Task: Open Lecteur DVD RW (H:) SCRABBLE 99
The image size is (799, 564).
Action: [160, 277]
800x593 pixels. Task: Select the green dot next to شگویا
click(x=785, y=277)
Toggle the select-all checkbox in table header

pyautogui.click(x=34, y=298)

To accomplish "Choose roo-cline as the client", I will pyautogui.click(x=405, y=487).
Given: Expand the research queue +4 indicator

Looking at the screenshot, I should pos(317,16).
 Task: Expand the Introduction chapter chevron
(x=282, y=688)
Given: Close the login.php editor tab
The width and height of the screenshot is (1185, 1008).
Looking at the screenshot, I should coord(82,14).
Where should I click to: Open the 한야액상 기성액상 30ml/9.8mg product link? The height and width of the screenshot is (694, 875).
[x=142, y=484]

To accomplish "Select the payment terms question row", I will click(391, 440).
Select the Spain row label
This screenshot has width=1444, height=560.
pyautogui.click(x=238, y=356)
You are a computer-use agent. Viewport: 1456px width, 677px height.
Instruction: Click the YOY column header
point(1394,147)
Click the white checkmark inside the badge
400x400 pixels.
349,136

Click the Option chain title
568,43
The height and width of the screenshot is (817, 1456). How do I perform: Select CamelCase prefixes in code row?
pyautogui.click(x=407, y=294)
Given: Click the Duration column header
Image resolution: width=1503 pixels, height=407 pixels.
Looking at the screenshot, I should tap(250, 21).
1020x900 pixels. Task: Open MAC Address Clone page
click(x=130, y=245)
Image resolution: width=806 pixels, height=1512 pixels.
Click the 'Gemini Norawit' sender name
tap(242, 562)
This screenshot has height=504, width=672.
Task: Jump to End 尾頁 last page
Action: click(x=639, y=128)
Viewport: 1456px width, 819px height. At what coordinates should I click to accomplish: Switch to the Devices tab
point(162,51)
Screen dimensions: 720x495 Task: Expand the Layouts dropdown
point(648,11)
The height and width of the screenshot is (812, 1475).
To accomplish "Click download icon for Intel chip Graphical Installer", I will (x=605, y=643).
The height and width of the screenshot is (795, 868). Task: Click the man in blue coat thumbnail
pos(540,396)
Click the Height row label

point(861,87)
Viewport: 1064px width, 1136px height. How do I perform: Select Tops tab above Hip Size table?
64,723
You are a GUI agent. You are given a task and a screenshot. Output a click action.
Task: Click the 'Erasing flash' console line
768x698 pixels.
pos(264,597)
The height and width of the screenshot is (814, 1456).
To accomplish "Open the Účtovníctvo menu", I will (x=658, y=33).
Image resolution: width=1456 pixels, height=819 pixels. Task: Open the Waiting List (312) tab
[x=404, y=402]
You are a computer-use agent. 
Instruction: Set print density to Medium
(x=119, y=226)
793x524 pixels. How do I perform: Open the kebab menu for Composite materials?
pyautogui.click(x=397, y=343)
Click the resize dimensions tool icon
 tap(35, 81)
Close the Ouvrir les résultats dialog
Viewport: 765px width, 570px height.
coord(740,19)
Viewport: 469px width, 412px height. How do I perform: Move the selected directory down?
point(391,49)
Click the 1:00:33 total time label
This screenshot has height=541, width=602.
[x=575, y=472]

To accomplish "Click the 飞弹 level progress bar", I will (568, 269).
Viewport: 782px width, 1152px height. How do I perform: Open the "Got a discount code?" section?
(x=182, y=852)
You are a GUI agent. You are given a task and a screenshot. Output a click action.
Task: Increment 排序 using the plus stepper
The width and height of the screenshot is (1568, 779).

**STATED EXERCISE:** Reproduce the whole listing above, line for line, without changing anything.

**RESPONSE TO THE EXERCISE:**
Task: Open Lecteur DVD RW (H:) SCRABBLE 99
The image size is (799, 564).
Action: [160, 277]
800x593 pixels. Task: Select the green dot next to شگویا
click(x=785, y=277)
Toggle the select-all checkbox in table header

pyautogui.click(x=34, y=298)

To accomplish "Choose roo-cline as the client", I will pyautogui.click(x=405, y=487).
Given: Expand the research queue +4 indicator

Looking at the screenshot, I should pos(317,16).
 Task: Expand the Introduction chapter chevron
(x=282, y=688)
Given: Close the login.php editor tab
The width and height of the screenshot is (1185, 1008).
Looking at the screenshot, I should coord(82,14).
Where should I click to: Open the 한야액상 기성액상 30ml/9.8mg product link? The height and width of the screenshot is (694, 875).
[x=142, y=484]

To accomplish "Select the payment terms question row", I will click(391, 440).
Select the Spain row label
This screenshot has width=1444, height=560.
pyautogui.click(x=238, y=356)
You are a computer-use agent. Viewport: 1456px width, 677px height.
Instruction: Click the YOY column header
point(1394,147)
Click the white checkmark inside the badge
400x400 pixels.
349,136

Click the Option chain title
568,43
The height and width of the screenshot is (817, 1456). How do I perform: Select CamelCase prefixes in code row?
pyautogui.click(x=407, y=294)
Given: Click the Duration column header
Image resolution: width=1503 pixels, height=407 pixels.
Looking at the screenshot, I should tap(250, 21).
1020x900 pixels. Task: Open MAC Address Clone page
click(x=130, y=245)
Image resolution: width=806 pixels, height=1512 pixels.
Click the 'Gemini Norawit' sender name
tap(242, 562)
This screenshot has height=504, width=672.
Task: Jump to End 尾頁 last page
Action: click(x=639, y=128)
Viewport: 1456px width, 819px height. At what coordinates should I click to accomplish: Switch to the Devices tab
point(162,51)
Screen dimensions: 720x495 Task: Expand the Layouts dropdown
point(648,11)
The height and width of the screenshot is (812, 1475).
To accomplish "Click download icon for Intel chip Graphical Installer", I will (x=605, y=643).
The height and width of the screenshot is (795, 868). Task: Click the man in blue coat thumbnail
pos(540,396)
Click the Height row label

point(861,87)
Viewport: 1064px width, 1136px height. How do I perform: Select Tops tab above Hip Size table?
64,723
You are a GUI agent. You are given a task and a screenshot. Output a click action.
Task: Click the 'Erasing flash' console line
768x698 pixels.
pos(264,597)
The height and width of the screenshot is (814, 1456).
To accomplish "Open the Účtovníctvo menu", I will (x=658, y=33).
Image resolution: width=1456 pixels, height=819 pixels. Task: Open the Waiting List (312) tab
[x=404, y=402]
You are a computer-use agent. 
Instruction: Set print density to Medium
(x=119, y=226)
793x524 pixels. How do I perform: Open the kebab menu for Composite materials?
pyautogui.click(x=397, y=343)
Click the resize dimensions tool icon
 tap(35, 81)
Close the Ouvrir les résultats dialog
Viewport: 765px width, 570px height.
coord(740,19)
Viewport: 469px width, 412px height. How do I perform: Move the selected directory down?
point(391,49)
Click the 1:00:33 total time label
This screenshot has height=541, width=602.
[x=575, y=472]

To accomplish "Click the 飞弹 level progress bar", I will (568, 269).
Viewport: 782px width, 1152px height. How do I perform: Open the "Got a discount code?" section?
(x=182, y=852)
You are a GUI agent. You are given a task and a screenshot. Output a click action.
Task: Increment 排序 using the plus stepper
The width and height of the screenshot is (1568, 779).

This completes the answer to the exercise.